Last Tuesday, officials of the university held talks with the management of the GNFS to fine-tune moves to link up the system with the information and communications technology (ICT) platform of the GNFS.
The technology is said to be the first of its kind in West Africa.
The Head of the Earth Observation Research Centre of the UENR, Dr Amos Kabo-Bah, who led a delegation from the university to the GNFS Headquarters in Accra, said the AFIS would greatly assist in fire management in the country.
Touching on the features of the AFIS, Dr Kabo-Bah said it had a statistics data portal which provided burned area estimates for any administrative boundary or pre-defined area of interest.
“There is a web viewer which is an online system that integrates dynamic fire information with baseline localised data sets to help with planning and the analysis of current and historical fire patterns,” he said.
Additionally, he mentioned the fire dashboard, which had been developed for a control centre environment where operators could set up, integrate and visualise various data sources for a specific area of interest.
To ensure that the system was effective, Dr Kabo-Bah said, the centre was seeking to integrate its system with the ICT Unit of the GNFS and other relevant institutions.

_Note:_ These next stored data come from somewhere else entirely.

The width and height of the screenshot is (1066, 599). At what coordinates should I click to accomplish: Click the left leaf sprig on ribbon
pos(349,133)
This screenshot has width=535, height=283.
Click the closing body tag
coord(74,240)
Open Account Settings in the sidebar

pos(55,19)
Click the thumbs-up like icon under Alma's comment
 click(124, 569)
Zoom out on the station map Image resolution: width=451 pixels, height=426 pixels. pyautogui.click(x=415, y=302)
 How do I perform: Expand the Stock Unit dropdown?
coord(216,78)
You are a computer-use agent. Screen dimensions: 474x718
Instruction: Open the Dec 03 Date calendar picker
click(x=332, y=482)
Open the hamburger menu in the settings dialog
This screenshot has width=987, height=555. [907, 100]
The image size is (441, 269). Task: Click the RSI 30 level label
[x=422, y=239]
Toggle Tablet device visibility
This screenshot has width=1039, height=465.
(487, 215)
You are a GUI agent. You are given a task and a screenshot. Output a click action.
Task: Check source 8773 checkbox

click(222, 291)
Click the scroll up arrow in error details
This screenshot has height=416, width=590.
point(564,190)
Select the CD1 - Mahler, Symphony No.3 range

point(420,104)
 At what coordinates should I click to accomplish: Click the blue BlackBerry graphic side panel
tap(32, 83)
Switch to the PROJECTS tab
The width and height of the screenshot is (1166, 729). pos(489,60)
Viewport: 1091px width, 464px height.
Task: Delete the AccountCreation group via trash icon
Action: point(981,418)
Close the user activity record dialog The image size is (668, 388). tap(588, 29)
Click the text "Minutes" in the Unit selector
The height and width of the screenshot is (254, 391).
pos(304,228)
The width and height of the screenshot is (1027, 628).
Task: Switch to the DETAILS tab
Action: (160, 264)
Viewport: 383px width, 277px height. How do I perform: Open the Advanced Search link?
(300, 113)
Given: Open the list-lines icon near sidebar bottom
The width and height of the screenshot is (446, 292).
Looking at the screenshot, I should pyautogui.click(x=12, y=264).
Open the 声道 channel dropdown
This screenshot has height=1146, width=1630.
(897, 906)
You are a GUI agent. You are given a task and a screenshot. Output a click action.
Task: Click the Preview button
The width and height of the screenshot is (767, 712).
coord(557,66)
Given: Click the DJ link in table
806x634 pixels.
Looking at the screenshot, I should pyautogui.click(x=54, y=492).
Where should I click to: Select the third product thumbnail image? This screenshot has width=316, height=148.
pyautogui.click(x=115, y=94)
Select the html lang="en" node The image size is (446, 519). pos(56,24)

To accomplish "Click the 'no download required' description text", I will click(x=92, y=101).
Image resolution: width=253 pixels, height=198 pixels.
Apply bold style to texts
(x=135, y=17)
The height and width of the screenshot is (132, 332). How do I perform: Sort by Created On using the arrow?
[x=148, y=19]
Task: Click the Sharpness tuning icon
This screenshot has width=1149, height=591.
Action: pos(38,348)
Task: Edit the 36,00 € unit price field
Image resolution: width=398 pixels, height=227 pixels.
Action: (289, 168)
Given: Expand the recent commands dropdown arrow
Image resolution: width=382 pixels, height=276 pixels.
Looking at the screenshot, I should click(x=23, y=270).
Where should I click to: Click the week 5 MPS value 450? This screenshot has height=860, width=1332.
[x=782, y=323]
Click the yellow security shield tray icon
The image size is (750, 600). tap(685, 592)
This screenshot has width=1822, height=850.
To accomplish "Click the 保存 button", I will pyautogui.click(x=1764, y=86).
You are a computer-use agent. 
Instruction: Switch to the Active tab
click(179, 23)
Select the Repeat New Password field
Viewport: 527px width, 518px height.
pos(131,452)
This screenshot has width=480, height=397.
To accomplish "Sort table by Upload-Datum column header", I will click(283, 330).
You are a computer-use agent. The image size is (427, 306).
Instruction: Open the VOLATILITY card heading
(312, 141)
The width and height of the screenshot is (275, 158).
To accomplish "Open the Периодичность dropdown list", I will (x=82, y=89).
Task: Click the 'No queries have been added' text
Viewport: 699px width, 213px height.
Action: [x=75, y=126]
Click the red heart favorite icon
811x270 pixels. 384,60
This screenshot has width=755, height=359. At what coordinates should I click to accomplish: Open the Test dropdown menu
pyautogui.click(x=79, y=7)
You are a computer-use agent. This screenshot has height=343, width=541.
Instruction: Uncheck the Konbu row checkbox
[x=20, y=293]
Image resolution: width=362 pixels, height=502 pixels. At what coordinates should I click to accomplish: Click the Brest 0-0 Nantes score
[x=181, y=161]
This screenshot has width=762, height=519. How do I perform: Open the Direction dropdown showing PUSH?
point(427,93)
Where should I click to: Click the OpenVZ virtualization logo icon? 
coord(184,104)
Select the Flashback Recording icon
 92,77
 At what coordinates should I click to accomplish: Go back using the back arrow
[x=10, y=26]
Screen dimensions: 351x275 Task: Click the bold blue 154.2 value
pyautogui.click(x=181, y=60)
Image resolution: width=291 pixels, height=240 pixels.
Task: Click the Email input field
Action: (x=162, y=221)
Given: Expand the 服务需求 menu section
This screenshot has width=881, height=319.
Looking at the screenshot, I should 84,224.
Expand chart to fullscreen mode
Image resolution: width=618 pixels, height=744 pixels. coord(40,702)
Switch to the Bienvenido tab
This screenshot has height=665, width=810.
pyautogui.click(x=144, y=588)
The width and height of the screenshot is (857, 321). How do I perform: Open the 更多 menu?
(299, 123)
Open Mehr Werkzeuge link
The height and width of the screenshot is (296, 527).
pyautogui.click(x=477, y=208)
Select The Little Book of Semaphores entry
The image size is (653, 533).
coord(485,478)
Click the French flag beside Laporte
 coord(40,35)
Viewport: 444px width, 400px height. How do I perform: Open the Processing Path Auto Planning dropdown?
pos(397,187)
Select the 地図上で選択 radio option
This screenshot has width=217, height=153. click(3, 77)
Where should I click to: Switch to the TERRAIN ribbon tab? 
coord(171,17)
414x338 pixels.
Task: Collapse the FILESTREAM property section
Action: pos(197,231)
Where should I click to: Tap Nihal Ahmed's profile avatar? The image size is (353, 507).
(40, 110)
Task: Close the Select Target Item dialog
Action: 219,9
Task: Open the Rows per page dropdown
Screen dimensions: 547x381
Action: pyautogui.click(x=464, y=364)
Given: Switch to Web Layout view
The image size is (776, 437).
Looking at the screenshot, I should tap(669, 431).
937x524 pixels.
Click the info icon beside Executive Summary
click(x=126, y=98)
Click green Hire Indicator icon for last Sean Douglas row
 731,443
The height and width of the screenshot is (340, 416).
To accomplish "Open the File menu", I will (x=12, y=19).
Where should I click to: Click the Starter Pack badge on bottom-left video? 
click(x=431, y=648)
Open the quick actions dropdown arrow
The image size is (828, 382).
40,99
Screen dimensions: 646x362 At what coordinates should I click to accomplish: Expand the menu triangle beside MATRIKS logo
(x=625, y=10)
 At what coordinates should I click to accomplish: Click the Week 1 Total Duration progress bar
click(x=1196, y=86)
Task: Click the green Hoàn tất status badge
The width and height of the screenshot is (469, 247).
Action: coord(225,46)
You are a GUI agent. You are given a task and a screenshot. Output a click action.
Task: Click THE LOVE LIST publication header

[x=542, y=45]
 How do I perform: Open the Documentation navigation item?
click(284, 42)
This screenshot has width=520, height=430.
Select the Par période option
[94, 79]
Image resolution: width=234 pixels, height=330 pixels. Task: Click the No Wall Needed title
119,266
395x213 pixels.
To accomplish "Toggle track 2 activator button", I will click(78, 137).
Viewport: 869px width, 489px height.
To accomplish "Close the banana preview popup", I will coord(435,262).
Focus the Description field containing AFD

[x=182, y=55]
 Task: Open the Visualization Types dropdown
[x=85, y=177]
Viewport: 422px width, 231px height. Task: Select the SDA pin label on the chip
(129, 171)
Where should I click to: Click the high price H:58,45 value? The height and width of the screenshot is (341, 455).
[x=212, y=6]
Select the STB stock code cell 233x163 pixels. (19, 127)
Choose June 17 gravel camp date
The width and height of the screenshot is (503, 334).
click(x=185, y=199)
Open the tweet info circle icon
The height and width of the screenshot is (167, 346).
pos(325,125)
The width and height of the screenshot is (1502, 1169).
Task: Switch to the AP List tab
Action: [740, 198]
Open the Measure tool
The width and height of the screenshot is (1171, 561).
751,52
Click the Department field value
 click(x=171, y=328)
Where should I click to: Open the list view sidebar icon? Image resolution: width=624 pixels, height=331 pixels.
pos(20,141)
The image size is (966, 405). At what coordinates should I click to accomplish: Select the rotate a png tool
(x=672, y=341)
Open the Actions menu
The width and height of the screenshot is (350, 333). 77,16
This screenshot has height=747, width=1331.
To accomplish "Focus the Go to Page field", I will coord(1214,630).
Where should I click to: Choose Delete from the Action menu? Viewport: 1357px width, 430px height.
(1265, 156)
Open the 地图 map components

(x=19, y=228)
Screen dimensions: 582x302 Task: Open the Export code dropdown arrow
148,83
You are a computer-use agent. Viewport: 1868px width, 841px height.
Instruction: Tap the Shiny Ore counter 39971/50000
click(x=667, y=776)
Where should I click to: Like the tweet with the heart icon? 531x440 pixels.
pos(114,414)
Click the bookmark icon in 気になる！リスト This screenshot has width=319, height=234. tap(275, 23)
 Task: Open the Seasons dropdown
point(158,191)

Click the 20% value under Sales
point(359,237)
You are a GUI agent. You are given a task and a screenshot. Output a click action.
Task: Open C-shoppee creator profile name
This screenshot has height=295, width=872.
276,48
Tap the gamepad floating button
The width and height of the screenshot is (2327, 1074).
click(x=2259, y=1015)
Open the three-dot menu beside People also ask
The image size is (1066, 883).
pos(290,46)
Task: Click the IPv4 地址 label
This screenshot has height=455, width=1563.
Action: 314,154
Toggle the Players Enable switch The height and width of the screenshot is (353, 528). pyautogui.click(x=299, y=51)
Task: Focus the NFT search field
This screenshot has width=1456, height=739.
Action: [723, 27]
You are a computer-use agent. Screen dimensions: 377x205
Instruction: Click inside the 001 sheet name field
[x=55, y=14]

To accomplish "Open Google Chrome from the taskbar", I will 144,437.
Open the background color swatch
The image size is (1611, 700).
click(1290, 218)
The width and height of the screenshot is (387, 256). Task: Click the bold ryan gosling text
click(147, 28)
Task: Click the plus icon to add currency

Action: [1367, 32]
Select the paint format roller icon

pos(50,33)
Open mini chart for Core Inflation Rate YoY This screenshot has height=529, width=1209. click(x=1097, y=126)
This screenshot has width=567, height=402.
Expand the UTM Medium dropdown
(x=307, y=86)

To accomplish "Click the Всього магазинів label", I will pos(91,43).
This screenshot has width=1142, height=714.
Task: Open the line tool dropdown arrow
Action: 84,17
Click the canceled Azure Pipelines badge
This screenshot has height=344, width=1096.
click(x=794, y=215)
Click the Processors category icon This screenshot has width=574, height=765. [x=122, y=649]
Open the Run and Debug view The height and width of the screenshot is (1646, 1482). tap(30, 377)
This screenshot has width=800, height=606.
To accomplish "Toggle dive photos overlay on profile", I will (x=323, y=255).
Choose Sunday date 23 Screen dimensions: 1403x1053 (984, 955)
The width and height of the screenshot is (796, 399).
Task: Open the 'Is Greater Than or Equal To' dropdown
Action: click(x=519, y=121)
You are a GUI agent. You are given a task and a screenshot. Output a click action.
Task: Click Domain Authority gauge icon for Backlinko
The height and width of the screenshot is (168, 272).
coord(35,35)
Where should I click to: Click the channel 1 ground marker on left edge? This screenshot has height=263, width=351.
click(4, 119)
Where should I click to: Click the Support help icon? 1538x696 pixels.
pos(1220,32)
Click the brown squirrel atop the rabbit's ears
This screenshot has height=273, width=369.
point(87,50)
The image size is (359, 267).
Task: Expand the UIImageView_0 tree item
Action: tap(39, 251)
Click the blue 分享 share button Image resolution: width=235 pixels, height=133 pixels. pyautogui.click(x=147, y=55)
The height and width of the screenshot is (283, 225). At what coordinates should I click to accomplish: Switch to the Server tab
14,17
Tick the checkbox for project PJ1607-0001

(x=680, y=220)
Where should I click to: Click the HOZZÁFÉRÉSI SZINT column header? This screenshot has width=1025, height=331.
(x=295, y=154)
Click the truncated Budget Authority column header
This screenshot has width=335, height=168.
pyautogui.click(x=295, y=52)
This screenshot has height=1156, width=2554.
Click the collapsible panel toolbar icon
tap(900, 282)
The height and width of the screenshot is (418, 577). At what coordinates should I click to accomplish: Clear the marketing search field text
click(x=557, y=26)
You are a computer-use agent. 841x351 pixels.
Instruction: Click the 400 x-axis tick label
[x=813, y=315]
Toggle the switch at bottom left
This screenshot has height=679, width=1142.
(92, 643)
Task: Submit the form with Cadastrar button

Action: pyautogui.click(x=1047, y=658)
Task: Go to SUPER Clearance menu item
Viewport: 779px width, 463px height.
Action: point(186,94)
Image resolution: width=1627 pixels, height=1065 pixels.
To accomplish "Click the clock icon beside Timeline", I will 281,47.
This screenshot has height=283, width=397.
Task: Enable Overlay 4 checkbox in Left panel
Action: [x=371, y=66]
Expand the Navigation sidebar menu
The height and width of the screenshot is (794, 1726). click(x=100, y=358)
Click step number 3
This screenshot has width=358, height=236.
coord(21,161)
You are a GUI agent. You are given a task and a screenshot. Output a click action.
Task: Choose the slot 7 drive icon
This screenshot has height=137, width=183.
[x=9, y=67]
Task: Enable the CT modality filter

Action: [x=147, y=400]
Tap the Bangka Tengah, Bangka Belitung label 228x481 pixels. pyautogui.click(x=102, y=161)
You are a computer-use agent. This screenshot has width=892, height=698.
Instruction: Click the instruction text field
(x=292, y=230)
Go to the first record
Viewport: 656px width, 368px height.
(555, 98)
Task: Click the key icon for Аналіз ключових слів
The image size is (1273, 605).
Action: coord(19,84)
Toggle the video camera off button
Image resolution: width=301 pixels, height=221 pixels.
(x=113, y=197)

He said the centre was also proposing that public premises, including industries, markets and filling stations, have watch fire towers, while there should be a mandatory policy for such institutions to install specific cameras for surveillance which would also feed the AFIS.
Besides, he said, the centre had recommended the use of drones for firefighting on both land and sea for the GNFS, especially for situations where the fires were intense.
The system, he said, sought to build a strong fire detection system as part of efforts to strengthen the work of the GNFS.
He said it also sought to create citizen-based crowd sourcing of fire incidents.
Additionally, he said, it was to make Ghana a centre of excellence for fire detection in the sub-region and leverage international cooperation with the rest of the countries in the region.
Besides, he said, it was to create a revenue pool to support infrastructure at the GNFS and the UENR.
AFIS different from GhanaPost GPS
Differentiating the AFIS from the GhanaPost GPS, Dr Kabo-Bah explained that while the GhanaPost GPS gave only location and address, the AFIS gave details of the situation based on a current location or defined area of interest.
Nonetheless, he called on the government to consider integrating the AFIS into the GhanaPost GPS system.
The acting Chief Fire Officer, Mr Edwin Ekow Blankson, said the system would help the GNFS respond promptly to fire outbreaks and other disasters.
He said it would also help assess the extent of damage to the environment caused by fires and personnel would be educated on the system to enable them to acquaint themselves with it.
While commending the University for the Initiative, Mr Blankson noted that the GNFS would partner the UENR to ensure that the system was fully implemented to help improve fire management in the country.
The UENR was established by an Act of Parliament, Act 830, 2011 on December 31, 2011.
It is a public university which seeks to provide leadership and management of energy and natural resources and be a centre of excellence in these critical areas.
It is a multi-campus institution with three campuses located in Sunyani (main), Nsoatre and Dormaa Ahenkro.